» Requirement
Would you repeat the whole listing exactly?

» Entries supplied

- - - -

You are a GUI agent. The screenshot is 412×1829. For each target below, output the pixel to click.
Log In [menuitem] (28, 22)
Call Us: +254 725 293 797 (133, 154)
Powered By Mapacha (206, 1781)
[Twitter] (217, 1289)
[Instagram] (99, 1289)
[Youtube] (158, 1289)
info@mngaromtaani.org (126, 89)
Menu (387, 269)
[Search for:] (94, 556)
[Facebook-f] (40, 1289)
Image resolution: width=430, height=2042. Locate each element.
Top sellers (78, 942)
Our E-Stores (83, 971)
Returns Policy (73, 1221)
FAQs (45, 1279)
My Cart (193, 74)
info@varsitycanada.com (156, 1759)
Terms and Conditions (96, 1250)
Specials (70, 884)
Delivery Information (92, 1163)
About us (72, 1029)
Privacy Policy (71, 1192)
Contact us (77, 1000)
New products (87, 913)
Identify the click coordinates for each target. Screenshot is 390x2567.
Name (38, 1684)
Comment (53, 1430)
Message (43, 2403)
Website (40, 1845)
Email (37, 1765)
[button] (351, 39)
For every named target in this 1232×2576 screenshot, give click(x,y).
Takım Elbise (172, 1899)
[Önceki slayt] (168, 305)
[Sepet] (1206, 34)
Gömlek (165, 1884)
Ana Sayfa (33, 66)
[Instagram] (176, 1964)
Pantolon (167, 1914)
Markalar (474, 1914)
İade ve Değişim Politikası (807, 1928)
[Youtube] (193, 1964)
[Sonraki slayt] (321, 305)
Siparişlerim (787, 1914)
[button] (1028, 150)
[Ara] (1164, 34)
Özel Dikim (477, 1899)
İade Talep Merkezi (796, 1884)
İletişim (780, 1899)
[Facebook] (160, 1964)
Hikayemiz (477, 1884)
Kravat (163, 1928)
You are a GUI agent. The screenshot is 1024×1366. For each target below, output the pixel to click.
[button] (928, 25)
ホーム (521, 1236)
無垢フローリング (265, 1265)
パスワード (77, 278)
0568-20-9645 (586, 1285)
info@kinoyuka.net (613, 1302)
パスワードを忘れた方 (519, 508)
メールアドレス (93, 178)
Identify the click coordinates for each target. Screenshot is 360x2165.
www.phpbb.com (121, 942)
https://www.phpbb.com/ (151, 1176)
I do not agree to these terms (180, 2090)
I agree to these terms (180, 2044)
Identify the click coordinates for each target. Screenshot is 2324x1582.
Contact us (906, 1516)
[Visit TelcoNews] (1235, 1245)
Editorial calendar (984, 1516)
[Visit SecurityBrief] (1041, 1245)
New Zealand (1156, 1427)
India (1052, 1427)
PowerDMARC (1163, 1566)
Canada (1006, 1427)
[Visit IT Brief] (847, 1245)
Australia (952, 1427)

- - - -

» Your solution
You are a GUI agent. The screenshot is 412×1829. For each target below, output the pixel to click.
Log In [menuitem] (28, 22)
Call Us: +254 725 293 797 (133, 154)
Powered By Mapacha (206, 1781)
[Twitter] (217, 1289)
[Instagram] (99, 1289)
[Youtube] (158, 1289)
info@mngaromtaani.org (126, 89)
Menu (387, 269)
[Search for:] (94, 556)
[Facebook-f] (40, 1289)
Image resolution: width=430, height=2042. Locate each element.
Top sellers (78, 942)
Our E-Stores (83, 971)
Returns Policy (73, 1221)
FAQs (45, 1279)
My Cart (193, 74)
info@varsitycanada.com (156, 1759)
Terms and Conditions (96, 1250)
Specials (70, 884)
Delivery Information (92, 1163)
About us (72, 1029)
Privacy Policy (71, 1192)
Contact us (77, 1000)
New products (87, 913)
Identify the click coordinates for each target. Screenshot is 390x2567.
Name (38, 1684)
Comment (53, 1430)
Message (43, 2403)
Website (40, 1845)
Email (37, 1765)
[button] (351, 39)
For every named target in this 1232×2576 screenshot, give click(x,y).
Takım Elbise (172, 1899)
[Önceki slayt] (168, 305)
[Sepet] (1206, 34)
Gömlek (165, 1884)
Ana Sayfa (33, 66)
[Instagram] (176, 1964)
Pantolon (167, 1914)
Markalar (474, 1914)
İade ve Değişim Politikası (807, 1928)
[Youtube] (193, 1964)
[Sonraki slayt] (321, 305)
Siparişlerim (787, 1914)
[button] (1028, 150)
[Ara] (1164, 34)
Özel Dikim (477, 1899)
İade Talep Merkezi (796, 1884)
İletişim (780, 1899)
[Facebook] (160, 1964)
Hikayemiz (477, 1884)
Kravat (163, 1928)
You are a GUI agent. The screenshot is 1024×1366. For each target below, output the pixel to click.
[button] (928, 25)
ホーム (521, 1236)
無垢フローリング (265, 1265)
パスワード (77, 278)
0568-20-9645 (586, 1285)
info@kinoyuka.net (613, 1302)
パスワードを忘れた方 (519, 508)
メールアドレス (93, 178)
Identify the click coordinates for each target. Screenshot is 360x2165.
www.phpbb.com (121, 942)
https://www.phpbb.com/ (151, 1176)
I do not agree to these terms (180, 2090)
I agree to these terms (180, 2044)
Identify the click coordinates for each target. Screenshot is 2324x1582.
Contact us (906, 1516)
[Visit TelcoNews] (1235, 1245)
Editorial calendar (984, 1516)
[Visit SecurityBrief] (1041, 1245)
New Zealand (1156, 1427)
India (1052, 1427)
PowerDMARC (1163, 1566)
Canada (1006, 1427)
[Visit IT Brief] (847, 1245)
Australia (952, 1427)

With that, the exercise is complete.